Is the Minister aware of the excellent work that takes place in the voluntary sector on drug awareness in schools? An example of an organisation that does such work is the North-West Life Education Trust, which is funded by Rotary International in Great Britain and Ireland. It has put together an interesting programme of visits that take place throughout my constituency and Rochdale's local education authority area.

Jacqui Smith

Yes, my hon. Friend makes an important point. We recognise that the voluntary sector's contribution can be important in developing drug education. When young people are asked what they want from drug education, they often express an interest in using external visitors, for example. We welcome that contribution. We are aware of the work of Life Education Centres and its chief executive is represented on the advisory group for the Blueprint programme that I mentioned earlier. It is up to local schools to determine the extent to which their drug education policies use outside organisations and voluntary organisations. I certainly believe, and research suggests, that effective drug education is best provided by a partnership involving teachers, parents, voluntary organisations and pupils themselves in order to determine the programmes.

Mr. John Redwood (Wokingham)

Are the Government giving consideration to, or undertaking studies on, cannabis liberalisation and the liberalisation of other so-called "soft" drugs?

Jacqui Smith

As I think the right hon. Gentleman is aware, research is being conducted on the health effects of using cannabis with regard to certain illnesses. The Government's position is now clear. My right hon. Friend the Home Secretary has proposed the reclassification of cannabis. The message for young people remains clear: cannabis is a harmful drug and taking cannabis is illegal—our drug education programmes are based on that message. We must also recognise that programmes should be credible and honest about relative health problems associated with different drugs.

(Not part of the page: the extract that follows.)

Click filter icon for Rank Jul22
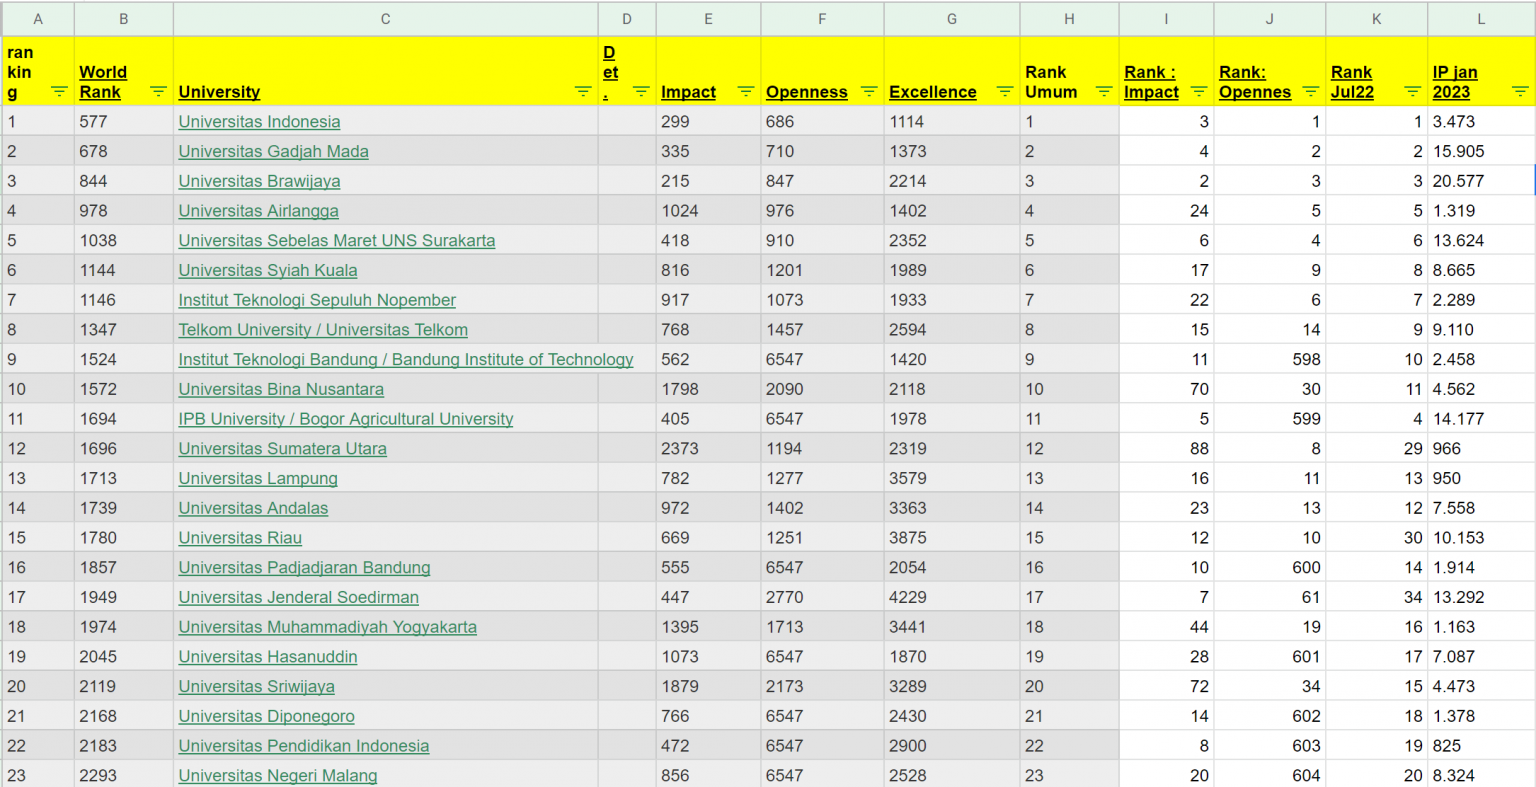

It is important that we continue to focus our attention and targets on ensuring that we reduce the use of class A drugs, which are clearly the most harmful drugs.

Mr. Lindsay Hoyle (Chorley)

I wonder what role sports stars and sporting clubs could play in the fight for drug education. Could that role be further extended through schools in the future?

The Minister for Sport (Mr. Richard Caborn)

I think that my hon. Friend knows about the World Anti-Doping Agency. UK Sport signed off a memorandum of understanding supporting the agency in Moscow only a few weeks ago. UK Sport now has information available on its website or by other means. It is doing everything that it can to show the harmful effects of drugs and doping. We are trying to eradicate the use of drugs in competition, because it is cheating. We want to rid sport of cheating.

Mr. David Rendel (Newbury)

The Minister will be aware that one drug kills more people than any other. That drug is tobacco, which kills roughly 300 people a day. Is the Minister aware that one in four young people can become addicted to tobacco after sampling just two or three cigarettes? Would it not improve education in our schools if the message to young people were not so much "Do not smoke" as "Do not even start smoking because you may become addicted very quickly"?

Jacqui Smith

The hon. Gentleman raises an important point that is being reflected in guidance and practice. We need to take a broad approach that covers illegal drugs as well as tobacco and alcohol. The Government are concerned about young people taking up smoking because of the problems that that can lead to in later life. That is why many of our education programmes deal with the harm that tobacco can do; it is also why we are taking action on banning tobacco advertising.